Teri Orr: How does your garden grow?
This weekend is — in most of states — the traditional start of summer. In Park City — we know it is still too early to plant most things. It’s a sucker’s game. Plant now and watch the weather snap and freeze those plants overnight. But after this winter of much discontent and whiteness — the urge to throw caution to the wind — along with a handful of seeds — is strong.
I spent my 20s living in Lake Tahoe year-round … on the lake mostly. I didn’t understand my good fortune since I was mostly raising two young children and running my own children’s clothing store. More than half that time I was married — the other parts — I was making up for having been married at 19. When Memorial Day came around it was OFFICIALLY summer. Even though no one was going into the ice cold water of that deep clear lake until July 4th — at the earliest.
Still, the marinas opened and long-legged girls in the shortest of shorts started tanning in earnest on the decks of their (daddy’s) boats. We would buy flower baskets and watch them freeze overnight and then we would buy them again. The folks from San Francisco would come up and open their summer homes on Memorial weekend and not close them until after Labor Day. Like lots of resort communities — we were two different crowds from winter to summer — and one very, very short growing season.

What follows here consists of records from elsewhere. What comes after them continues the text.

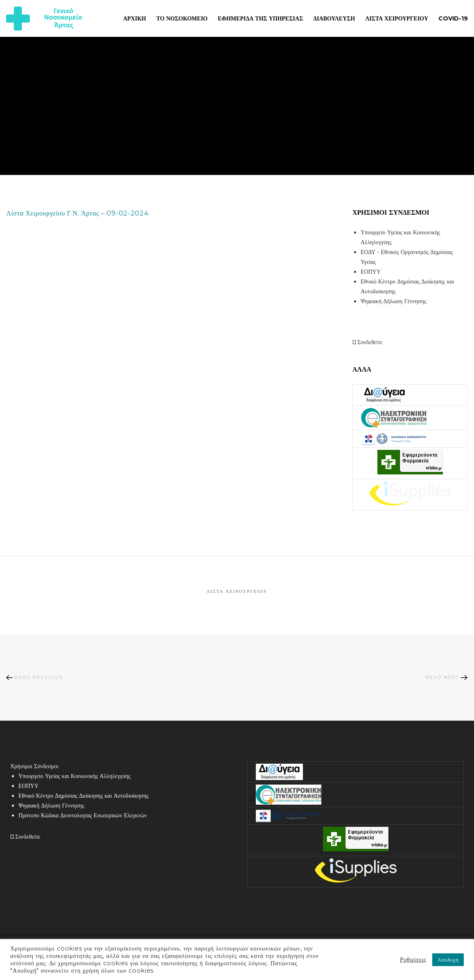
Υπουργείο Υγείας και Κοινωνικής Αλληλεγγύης (74, 776)
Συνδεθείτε (368, 342)
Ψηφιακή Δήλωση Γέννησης (393, 301)
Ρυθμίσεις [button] (413, 960)
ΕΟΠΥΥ (370, 272)
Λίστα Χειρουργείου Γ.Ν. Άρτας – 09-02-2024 (77, 213)
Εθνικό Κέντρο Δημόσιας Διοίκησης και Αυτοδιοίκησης (84, 796)
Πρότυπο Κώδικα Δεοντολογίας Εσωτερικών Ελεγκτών (82, 815)
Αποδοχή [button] (448, 960)
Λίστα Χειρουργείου (237, 591)
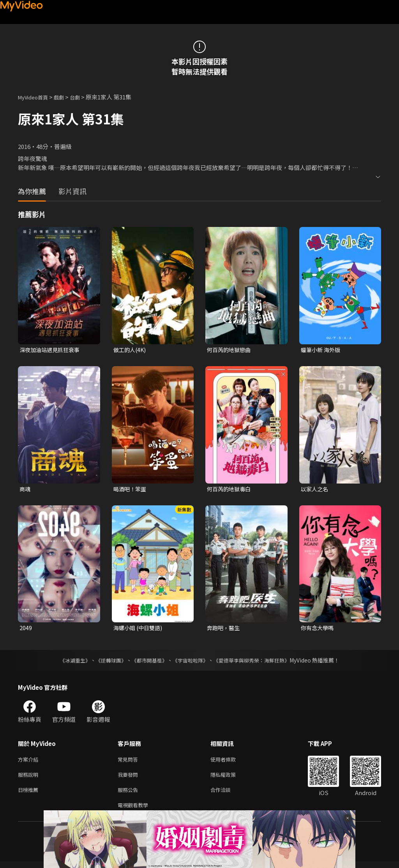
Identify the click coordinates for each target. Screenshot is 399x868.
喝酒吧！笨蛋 (131, 489)
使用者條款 (230, 762)
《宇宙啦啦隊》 (191, 662)
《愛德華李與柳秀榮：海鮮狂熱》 (256, 662)
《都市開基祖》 (147, 662)
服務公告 (129, 794)
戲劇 (65, 97)
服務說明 (30, 778)
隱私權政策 (230, 778)
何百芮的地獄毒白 (230, 489)
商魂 (25, 489)
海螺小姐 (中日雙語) (139, 629)
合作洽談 (227, 794)
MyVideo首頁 (35, 97)
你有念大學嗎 (318, 629)
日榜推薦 (30, 794)
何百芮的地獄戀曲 (230, 350)
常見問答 (129, 762)
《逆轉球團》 (106, 662)
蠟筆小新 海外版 (322, 350)
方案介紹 (30, 762)
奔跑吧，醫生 (224, 629)
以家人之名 (315, 489)
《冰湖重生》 (68, 662)
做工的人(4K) (131, 350)
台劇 (83, 97)
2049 (26, 629)
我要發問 (129, 778)
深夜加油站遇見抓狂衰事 (51, 350)
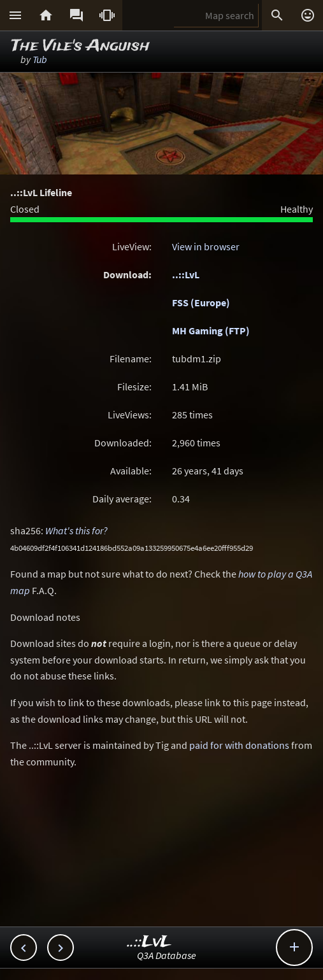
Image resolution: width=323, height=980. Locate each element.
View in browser (206, 246)
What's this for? (76, 530)
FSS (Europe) (201, 302)
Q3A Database (166, 955)
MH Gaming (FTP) (211, 330)
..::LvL (185, 274)
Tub (39, 59)
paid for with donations (239, 745)
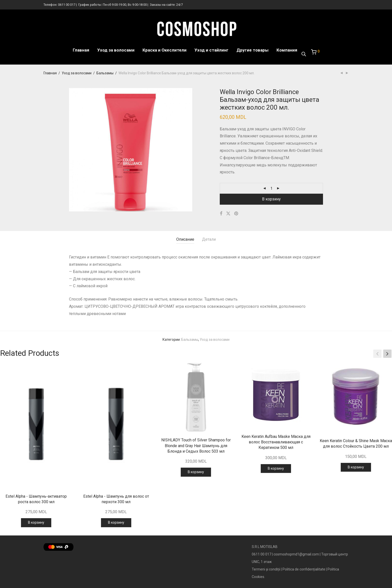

So you think I would have learned from the ’70s until now — Memorial weekend in any two-season resort town is NOT the time to declare it SUMMER! But alas — there are too many pent-up frustrations — especially this year — pushing us to throw caution to the wind and buy the flat of flowers — oh hell, buy two.
Which is what I did last weekend in anticipation of this one. I have some seeds to dig into the dirt — those should be safe enough. And my daughter gave me a hanging basket for Mother’s Day with fuchsias as part of the mix — I bring that in each night. Still, the flats of pansies and stock and some funny little purple flowers that I have no name for — are acclimating outside — under the pine tree mostly so they can toughen up to hit the dirt this weekend and take roots.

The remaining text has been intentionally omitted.